Mark Allan Gunnells, Why Do You Write Horror?
Why do I write horror? Because I love to tell stories.
I know, that answer is too simplistic and doesn’t get to the heart of the matter. It begs the follow-up questions, why do I love to tell stories and why stories of the dark and bizarre? Because honestly that desire is more of a need, akin to the need for oxygen, for food and water. So let’s examine it a little further, shall we?
The first stories that ever really captured my attention were not on the page but on the small screen. The Twilight Zone, both the original and 80s incarnation. When I was a kid, they were always playing on one channel or another, and I devoured them. I found them enthralling and exciting, and something about the surreal nature of them spoke to me. It was our world, a world I recognized, but things were just slightly off-kilter. It made me feel that reality was thin and the mundane could slide into the magical at any moment. This thrilled me.

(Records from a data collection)
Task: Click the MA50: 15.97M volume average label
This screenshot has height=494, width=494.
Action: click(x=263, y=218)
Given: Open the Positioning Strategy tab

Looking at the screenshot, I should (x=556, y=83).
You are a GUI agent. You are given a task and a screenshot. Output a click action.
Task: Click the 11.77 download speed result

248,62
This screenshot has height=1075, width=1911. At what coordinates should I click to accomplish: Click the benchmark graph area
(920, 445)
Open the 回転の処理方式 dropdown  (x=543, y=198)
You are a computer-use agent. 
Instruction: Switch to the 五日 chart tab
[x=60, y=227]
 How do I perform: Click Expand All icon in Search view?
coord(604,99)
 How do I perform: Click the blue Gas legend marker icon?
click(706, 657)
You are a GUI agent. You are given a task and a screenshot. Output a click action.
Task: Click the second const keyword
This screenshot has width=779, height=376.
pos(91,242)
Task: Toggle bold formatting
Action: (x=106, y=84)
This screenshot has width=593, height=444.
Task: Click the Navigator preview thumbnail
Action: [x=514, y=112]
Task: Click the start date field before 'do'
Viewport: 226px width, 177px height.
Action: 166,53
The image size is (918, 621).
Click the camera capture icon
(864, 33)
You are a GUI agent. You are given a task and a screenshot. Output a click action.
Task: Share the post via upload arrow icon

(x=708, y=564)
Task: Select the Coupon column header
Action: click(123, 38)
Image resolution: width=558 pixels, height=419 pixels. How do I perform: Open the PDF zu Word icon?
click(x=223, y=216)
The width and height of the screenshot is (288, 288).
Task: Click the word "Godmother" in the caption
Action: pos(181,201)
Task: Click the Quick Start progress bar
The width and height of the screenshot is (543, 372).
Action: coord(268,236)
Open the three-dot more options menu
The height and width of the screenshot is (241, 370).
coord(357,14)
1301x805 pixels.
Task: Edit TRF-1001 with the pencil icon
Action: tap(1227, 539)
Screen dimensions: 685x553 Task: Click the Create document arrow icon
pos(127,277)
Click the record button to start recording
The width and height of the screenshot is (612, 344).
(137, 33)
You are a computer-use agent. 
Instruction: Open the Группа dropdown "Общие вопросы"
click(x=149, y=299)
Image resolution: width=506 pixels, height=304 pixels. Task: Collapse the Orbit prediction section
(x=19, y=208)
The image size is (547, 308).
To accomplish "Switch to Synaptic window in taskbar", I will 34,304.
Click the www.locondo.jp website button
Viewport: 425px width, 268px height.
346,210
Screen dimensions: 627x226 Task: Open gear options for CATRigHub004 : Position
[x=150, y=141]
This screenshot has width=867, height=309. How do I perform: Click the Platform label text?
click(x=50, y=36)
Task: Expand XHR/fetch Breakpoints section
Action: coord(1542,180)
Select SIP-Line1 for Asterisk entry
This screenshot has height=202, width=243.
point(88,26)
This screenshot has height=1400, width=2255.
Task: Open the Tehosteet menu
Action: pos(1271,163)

EXERCISE REQUIREMENTS
(a) In the essay on writing horror, which stories first captured the writer's attention?
(b) Please output the data collection rows from the line with "The image size is (918, 621)." to the line with "(x=19, y=208)" as a JSON list of strings, one string per line, with blank lines left out.

CORRECT ANSWERS
(a) The Twilight Zone, both the original and the 80s incarnation.

(b)
[
  "The image size is (918, 621).",
  "Click the camera capture icon",
  "(864, 33)",
  "You are a GUI agent. You are given a task and a screenshot. Output a click action.",
  "Task: Share the post via upload arrow icon",
  "(x=708, y=564)",
  "Task: Select the Coupon column header",
  "Action: click(123, 38)",
  "Image resolution: width=558 pixels, height=419 pixels. How do I perform: Open the PDF zu Word icon?",
  "click(x=223, y=216)",
  "The width and height of the screenshot is (288, 288).",
  "Task: Click the word \"Godmother\" in the caption",
  "Action: pos(181,201)",
  "Task: Click the Quick Start progress bar",
  "The width and height of the screenshot is (543, 372).",
  "Action: coord(268,236)",
  "Open the three-dot more options menu",
  "The height and width of the screenshot is (241, 370).",
  "coord(357,14)",
  "1301x805 pixels.",
  "Task: Edit TRF-1001 with the pencil icon",
  "Action: tap(1227, 539)",
  "Screen dimensions: 685x553 Task: Click the Create document arrow icon",
  "pos(127,277)",
  "Click the record button to start recording",
  "The width and height of the screenshot is (612, 344).",
  "(137, 33)",
  "You are a computer-use agent. ",
  "Instruction: Open the Группа dropdown \"Общие вопросы\"",
  "click(x=149, y=299)",
  "Image resolution: width=506 pixels, height=304 pixels. Task: Collapse the Orbit prediction section",
  "(x=19, y=208)"
]